This life in brushwood-gate seclusion kept my days and nights utterly full

From David Hinton’s translation – The Selected Poems of T’ao Ch’ien

Elegy for Myself

It’s the late-autumn pitch-tone Wu-yi, Ting year of the hare.  The heavens are cold now, and the nights long.  Geese pass, traveling south in desolate, windswept skies.  Leaves turn yellow and fall.  I, Master T’ao, will soon leave this inn awaiting travelers, and return forever to my native home.  Everyone grieves.  Mourning together, they’ve gathered here tonight for these farewell rites.  They’re making offerings to me: elegant foods and libations of crystalline wine.  I look into their already blurred faces, listen to their voices blending away into silence.  Hu-ooo! Ai-tsai hu-ooo!

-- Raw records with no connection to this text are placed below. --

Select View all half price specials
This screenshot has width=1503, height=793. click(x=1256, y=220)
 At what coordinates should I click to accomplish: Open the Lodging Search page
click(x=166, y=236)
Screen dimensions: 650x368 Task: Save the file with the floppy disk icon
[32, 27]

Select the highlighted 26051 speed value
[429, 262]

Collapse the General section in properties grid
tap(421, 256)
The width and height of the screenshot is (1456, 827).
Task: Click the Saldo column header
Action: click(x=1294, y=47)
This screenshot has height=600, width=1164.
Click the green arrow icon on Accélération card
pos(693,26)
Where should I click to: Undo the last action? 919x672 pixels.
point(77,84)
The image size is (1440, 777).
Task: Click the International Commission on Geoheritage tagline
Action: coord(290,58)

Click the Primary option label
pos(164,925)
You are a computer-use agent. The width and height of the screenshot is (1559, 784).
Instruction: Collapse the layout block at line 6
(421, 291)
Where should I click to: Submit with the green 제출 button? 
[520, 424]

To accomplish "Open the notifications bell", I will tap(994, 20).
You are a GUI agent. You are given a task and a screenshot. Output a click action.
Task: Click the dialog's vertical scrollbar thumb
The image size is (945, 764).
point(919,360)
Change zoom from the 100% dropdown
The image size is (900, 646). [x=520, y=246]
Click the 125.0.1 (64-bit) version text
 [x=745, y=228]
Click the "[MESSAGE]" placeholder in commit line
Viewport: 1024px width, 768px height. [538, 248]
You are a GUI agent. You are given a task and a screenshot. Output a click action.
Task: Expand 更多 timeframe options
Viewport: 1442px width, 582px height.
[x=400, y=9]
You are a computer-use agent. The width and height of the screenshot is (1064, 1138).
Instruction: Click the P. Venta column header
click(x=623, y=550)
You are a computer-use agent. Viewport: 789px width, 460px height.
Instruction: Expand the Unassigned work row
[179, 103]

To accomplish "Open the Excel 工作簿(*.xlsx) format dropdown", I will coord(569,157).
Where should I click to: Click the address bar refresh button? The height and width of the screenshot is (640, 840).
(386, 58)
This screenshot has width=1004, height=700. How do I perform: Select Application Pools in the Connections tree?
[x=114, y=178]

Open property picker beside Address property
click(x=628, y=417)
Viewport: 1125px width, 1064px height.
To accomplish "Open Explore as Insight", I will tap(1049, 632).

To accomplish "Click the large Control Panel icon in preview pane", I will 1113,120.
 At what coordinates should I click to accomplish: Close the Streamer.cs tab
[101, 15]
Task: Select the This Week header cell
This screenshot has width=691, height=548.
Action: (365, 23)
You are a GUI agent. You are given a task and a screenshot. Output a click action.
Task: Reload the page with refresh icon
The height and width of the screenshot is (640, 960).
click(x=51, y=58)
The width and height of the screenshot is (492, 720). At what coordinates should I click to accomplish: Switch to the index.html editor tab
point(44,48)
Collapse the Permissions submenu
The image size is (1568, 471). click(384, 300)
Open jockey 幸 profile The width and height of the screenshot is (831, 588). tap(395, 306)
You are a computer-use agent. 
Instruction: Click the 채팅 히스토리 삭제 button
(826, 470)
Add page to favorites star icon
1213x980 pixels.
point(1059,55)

Boundless — this vast heap earth,
this bottomless heaven, how perfectly

boundless.  And among ten thousand
things born of them, to find myself

a person somehow, though a person
fated from the beginning to poverty

alone, to those empty cups and bowls,
thin clothes against winter cold.

Even hauling water brought such joy,
and I sang under a load of firewood:

this life in brushwood-gate seclusion
kept my days and nights utterly full

Spring and autumn following each other
away, there was always garden work —

some weeding here or hoeing there.
What I tended I harvested in plenty,

and to the pleasure of books, koto
strings added harmony and balance.

I’d sun in winter to keep warm,
and summers, bathe in cool streams.

Never working more than hard enough,
I kept my heart at ease always,

and whatever came, I rejoiced in all
heaven made of my hundred-year life.

Nothing more than this hundred-year
life — and still, people resent it.

Afraid they’ll never make it big,
hoarding seasons, they clutch at

days, aching to be treasured alive
and long remembered in death.  Alone,

alone and nothing like them, I’ve
always gone my own way.  All their

esteem couldn’t bring me honor, so
how can mud turn me black? Resolute

here in my little tumbledown house,
I swilled wine and scribbled poems.

Seeing what fate brings, our destiny
clear, who can live without concern?

But today, facing this final change,
I can’t find anything to resent:

I lived a life long and, cherishing
solitude always, abundant.  Now

old age draws to a close, what more
could I want? Hot and cold pass

away and away. And absence returns,
something utterly unlike presence.

My wife’s family came this morning,
and friends hurried over tonight.

They’ll take me out into the country,
bury me where the spirit can rest

easy.  O dark journey.  O desolate
grave, gate opening into the dark

unknown.  An opulent coffin Huan’s
disgrace, Yang’s naked burial a joke,

it’s empty — there’s nothing in death
but the empty sorrows of distance.

Build no gravemound, plant no trees —
just let the days and months pass

away. I avoided it my whole life,
so why invite songs of praise now?

Life is deep trouble. And death,
why should death be anything less?

Hu-ooo! Ai-tsai hu-ooo!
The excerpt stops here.